## Aim of the exercise
Continue the article below about features MMOs might borrow from popular esports games, starting right after its final sentence.

## Text provided
* Begin *
I’m not here to suggest that our MMOs need to be designed around esports; however, we cannot ignore that something about these games is sticky. They grab great numbers of players, and that alone is a key component of ensuring our games are alive and enjoyable. So let’s see if I can find any commonalities in these games and consider if those are features our MMOs could take advantage of, or if they already do.

Intrinsic can mean lots of things.

The titles I’ve considered

Before I dive into the topic, I’m going to touch on the games I looked at when searching for features. Fortnite, Counter Strike: Global Offensive (CSGO), League of Legends (LoL), and Rocket League are the four I’ve picked out. There isn’t any particular reason that I picked these titles other than they are the most familiar to me, although I haven’t played all of them myself either. At first blush, yes, these are in fact some of the most popular esports games. And yes, I know that there are successful PvP games that aren’t esports. However, we can’t deny that the esports industry isn’t growing, so they must be doing something right.

My choice of games to examine here covers several different game types. We have cars playing soccer, two different shooters, and a lane defense game. However, if we squint our eyes and carefully thread this needle, we’ll see that there are actually several features they have in common that any MMO studio considering PvP should keep in mind.
* End *
## Dataset excerpt
* Begin *
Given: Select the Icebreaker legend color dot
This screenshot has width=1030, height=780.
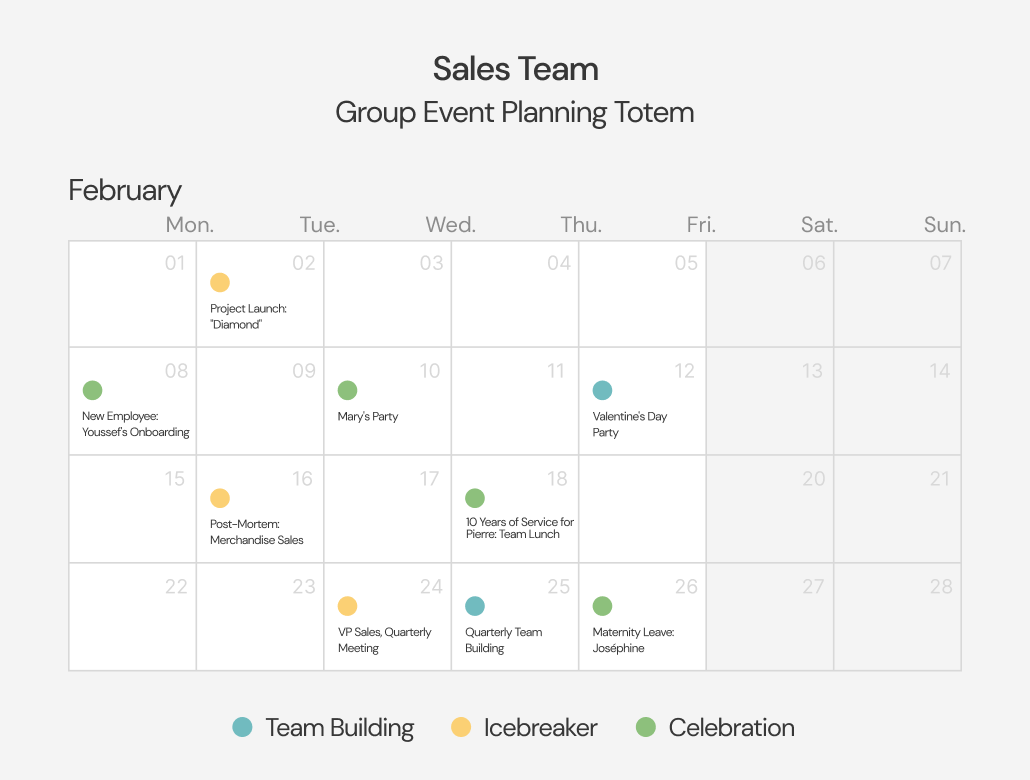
* End *
## Written answer
Free to play means no barrier to entry

Let’s start at the very first thing a potential player sees when looking at a game: the price. With the exception go Rocket League, all these games are free to play. Removing price as a barrier to entry is huge. The primary reason I’ve played over half the games I have in the last 10 years was because they were free-to-play. In fact, a close friend encouraged me to play Rocket League for years, yet I never could find the wherewithal to plop down the money on it. It wasn’t until a sale that just happened to include the game that I snagged it and haven’t put it down since.

I don’t want to rehash the subscription vs. free-to-play battle here, but I do believe we should recognize that it is an important factor. I don’t think it would be entirely impossible for games like Guild Wars 2, World of Warcraft, or Star Wars: The Old Republic to have a method for this. Design a token that allowed free to play players to log in, restricted to PvP/arenas only, and play with all other players but only in that mode of the game. If you want more players, make it easy for them to join.

Multiple game modes keep things fresh

All of my games have multiple game modes. Many of them include variations on the same theme, such as Fortnite’s Solo, Duo, and Squads, where the game play is basically unchanged, but the way you play is different. In other cases, the gameplay even changes. In Rocket League’s Dropshot mode, you and your teammates are trying to bust holes in the floor to score points rather than knock a ball through the goalposts.

It is extremely important for a PvP-focused game to keep innovating and trying new game modes. One of the things I loved from the original pitch of Crowfall was that there could be different campaigns with different rule sets. I really love that concept. It reminded me of playing tabletops or board games.

So, studios listen up: Don’t be afraid to innovate. If you look at nearly any industry throughout time, you’ll find a common thread. Companies in a dominate position will begin to stagnate because they are afraid to change for fear of cannibalizing their current products. Don’t be afraid your players will move to the new mode and leave the old behind. That’s not bad – that’s progress.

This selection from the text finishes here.